### RECORDS FOR THIS TASK

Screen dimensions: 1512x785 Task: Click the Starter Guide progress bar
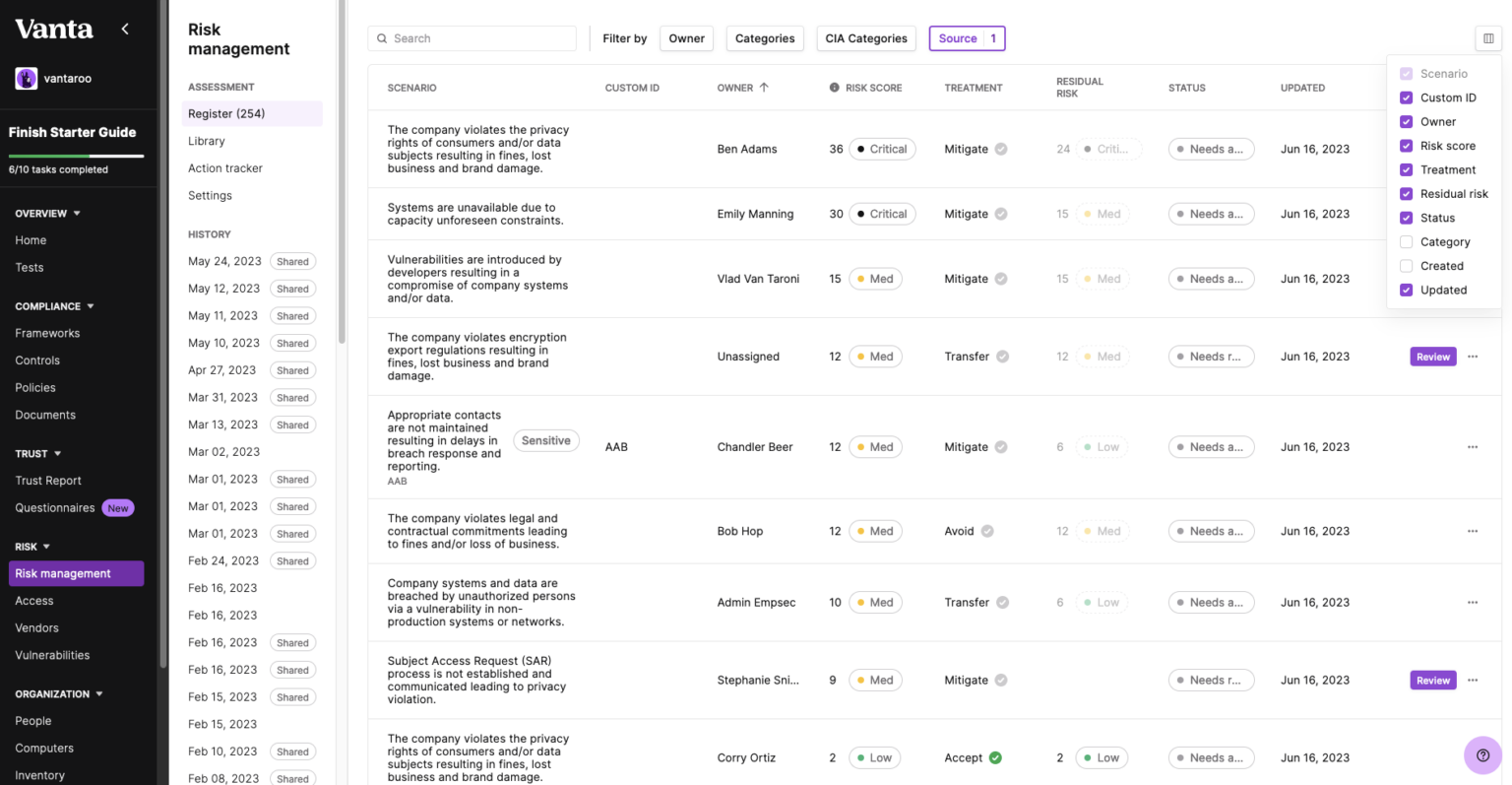77,154
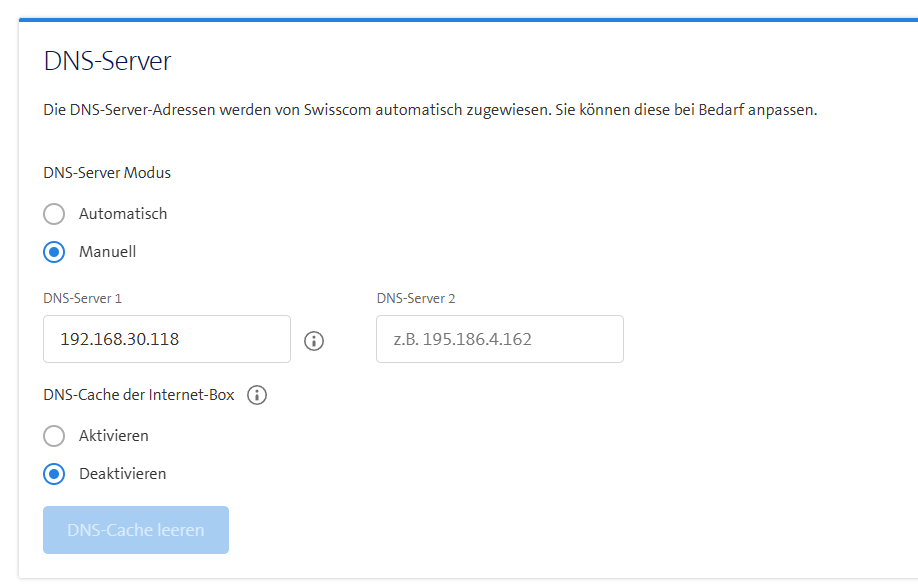Click the 'DNS-Server 2' caption above the field
918x587 pixels.
pos(416,298)
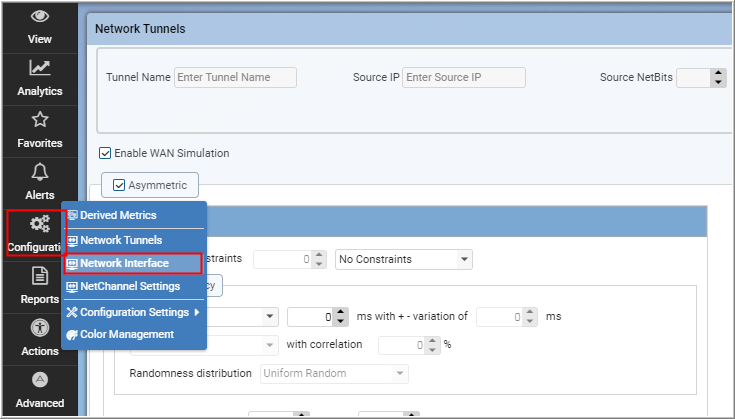Click the Tunnel Name input field
Viewport: 735px width, 419px height.
(x=235, y=77)
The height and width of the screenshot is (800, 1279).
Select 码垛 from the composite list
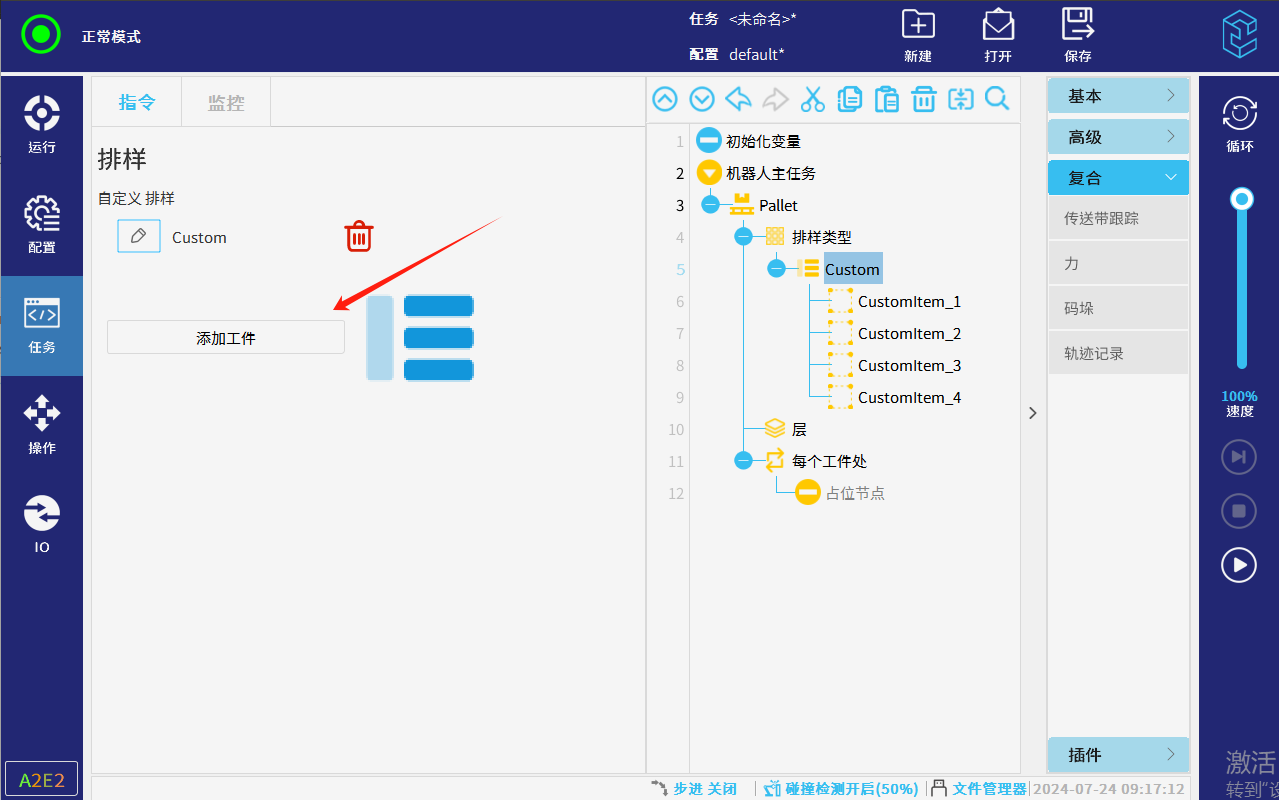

### EXERCISE OBJECTIVE
Output all the material above exactly once more, leaving every picture out.

### EXERCISE SOLUTION
Screen dimensions: 1512x785 Task: Click the Starter Guide progress bar
77,154
Click the 'DNS-Server 2' caption above the field
918x587 pixels.
pos(416,298)
Click the Tunnel Name input field
Viewport: 735px width, 419px height.
(x=235, y=77)
The height and width of the screenshot is (800, 1279).
Select 码垛 from the composite list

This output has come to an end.